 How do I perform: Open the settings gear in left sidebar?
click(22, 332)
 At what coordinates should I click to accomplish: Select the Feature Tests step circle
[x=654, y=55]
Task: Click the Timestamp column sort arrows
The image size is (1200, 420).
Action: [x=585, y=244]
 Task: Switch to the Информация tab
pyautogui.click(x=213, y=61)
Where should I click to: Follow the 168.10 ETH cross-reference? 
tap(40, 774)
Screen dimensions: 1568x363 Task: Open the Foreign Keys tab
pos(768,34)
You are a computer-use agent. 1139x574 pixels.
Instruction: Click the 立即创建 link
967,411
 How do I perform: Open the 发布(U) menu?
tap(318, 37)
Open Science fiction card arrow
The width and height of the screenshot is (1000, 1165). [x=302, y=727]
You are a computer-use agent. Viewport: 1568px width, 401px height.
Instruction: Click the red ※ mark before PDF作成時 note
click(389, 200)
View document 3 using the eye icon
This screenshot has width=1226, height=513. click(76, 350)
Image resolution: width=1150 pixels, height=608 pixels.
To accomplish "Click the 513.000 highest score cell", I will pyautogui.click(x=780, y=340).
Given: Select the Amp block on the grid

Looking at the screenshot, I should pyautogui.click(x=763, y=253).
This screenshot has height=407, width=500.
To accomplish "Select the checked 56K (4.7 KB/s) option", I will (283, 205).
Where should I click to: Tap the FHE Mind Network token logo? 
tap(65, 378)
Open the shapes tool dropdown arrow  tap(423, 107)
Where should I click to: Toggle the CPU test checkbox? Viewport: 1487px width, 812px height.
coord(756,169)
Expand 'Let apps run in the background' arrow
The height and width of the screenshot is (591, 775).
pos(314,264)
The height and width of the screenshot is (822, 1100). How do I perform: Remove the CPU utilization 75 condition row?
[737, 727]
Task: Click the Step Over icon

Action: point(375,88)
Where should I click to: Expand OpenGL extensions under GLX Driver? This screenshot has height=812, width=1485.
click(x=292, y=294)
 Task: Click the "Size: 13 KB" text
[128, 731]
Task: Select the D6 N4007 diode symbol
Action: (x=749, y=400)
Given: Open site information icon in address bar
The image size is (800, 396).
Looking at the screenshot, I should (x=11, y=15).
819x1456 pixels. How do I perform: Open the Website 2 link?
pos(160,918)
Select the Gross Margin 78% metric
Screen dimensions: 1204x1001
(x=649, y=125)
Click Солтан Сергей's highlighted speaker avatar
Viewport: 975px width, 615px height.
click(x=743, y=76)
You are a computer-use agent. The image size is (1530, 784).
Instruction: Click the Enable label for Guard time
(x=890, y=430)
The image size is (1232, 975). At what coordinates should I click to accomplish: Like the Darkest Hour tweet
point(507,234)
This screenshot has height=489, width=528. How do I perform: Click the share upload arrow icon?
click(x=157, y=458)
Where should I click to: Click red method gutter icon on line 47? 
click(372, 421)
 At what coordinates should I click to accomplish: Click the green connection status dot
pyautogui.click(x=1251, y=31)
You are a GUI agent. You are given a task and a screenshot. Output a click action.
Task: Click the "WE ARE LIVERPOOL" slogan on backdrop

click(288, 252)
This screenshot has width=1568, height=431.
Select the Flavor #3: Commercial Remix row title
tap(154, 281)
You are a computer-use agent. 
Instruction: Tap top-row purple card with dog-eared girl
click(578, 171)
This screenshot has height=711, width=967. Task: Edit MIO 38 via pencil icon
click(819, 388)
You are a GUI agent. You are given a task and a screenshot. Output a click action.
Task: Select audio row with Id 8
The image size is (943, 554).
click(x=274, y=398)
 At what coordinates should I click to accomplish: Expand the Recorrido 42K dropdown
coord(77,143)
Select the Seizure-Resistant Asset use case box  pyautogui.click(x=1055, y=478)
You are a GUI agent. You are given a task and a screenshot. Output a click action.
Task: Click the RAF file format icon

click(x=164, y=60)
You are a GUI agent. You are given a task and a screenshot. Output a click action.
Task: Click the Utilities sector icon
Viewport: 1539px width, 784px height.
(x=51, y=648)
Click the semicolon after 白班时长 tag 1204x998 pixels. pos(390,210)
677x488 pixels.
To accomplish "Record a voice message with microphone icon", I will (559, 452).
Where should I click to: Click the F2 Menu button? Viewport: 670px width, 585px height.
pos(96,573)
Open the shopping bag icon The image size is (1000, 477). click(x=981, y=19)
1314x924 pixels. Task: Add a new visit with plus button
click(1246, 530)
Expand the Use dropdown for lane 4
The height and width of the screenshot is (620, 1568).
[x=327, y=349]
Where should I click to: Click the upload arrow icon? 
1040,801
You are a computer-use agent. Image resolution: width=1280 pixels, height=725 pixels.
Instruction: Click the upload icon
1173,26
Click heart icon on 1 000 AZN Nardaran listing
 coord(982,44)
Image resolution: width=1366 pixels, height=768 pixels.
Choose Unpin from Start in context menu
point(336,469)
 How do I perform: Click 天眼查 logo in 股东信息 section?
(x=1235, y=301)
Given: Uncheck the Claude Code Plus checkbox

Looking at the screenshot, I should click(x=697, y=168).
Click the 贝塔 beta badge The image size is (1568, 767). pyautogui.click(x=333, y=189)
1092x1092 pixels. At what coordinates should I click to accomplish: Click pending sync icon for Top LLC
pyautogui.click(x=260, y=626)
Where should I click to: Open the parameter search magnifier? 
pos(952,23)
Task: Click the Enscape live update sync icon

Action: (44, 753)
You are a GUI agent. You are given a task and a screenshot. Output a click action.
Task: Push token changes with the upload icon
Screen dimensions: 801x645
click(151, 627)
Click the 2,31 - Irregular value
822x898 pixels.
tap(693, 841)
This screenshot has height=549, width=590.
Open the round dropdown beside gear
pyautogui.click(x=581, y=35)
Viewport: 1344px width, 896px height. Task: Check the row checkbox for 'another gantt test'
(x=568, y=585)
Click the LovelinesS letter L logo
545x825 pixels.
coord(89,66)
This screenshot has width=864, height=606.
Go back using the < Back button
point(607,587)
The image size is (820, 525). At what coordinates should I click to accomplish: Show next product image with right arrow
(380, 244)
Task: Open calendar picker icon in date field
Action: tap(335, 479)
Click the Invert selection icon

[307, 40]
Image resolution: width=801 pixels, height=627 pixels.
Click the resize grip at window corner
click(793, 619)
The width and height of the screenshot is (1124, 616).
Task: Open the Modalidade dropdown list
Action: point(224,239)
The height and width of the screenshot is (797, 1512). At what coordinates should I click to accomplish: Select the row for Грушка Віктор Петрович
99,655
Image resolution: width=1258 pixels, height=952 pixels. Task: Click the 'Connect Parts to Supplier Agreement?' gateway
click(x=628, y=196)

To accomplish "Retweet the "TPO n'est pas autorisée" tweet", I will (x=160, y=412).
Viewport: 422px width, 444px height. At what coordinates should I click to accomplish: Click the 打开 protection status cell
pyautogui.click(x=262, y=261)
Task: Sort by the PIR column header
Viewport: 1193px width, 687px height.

◆ ◆ ◆

Directions for this task: Using the entries above, tally how many lines have the word "computer" in them; write the number and nothing more.

Your response: 5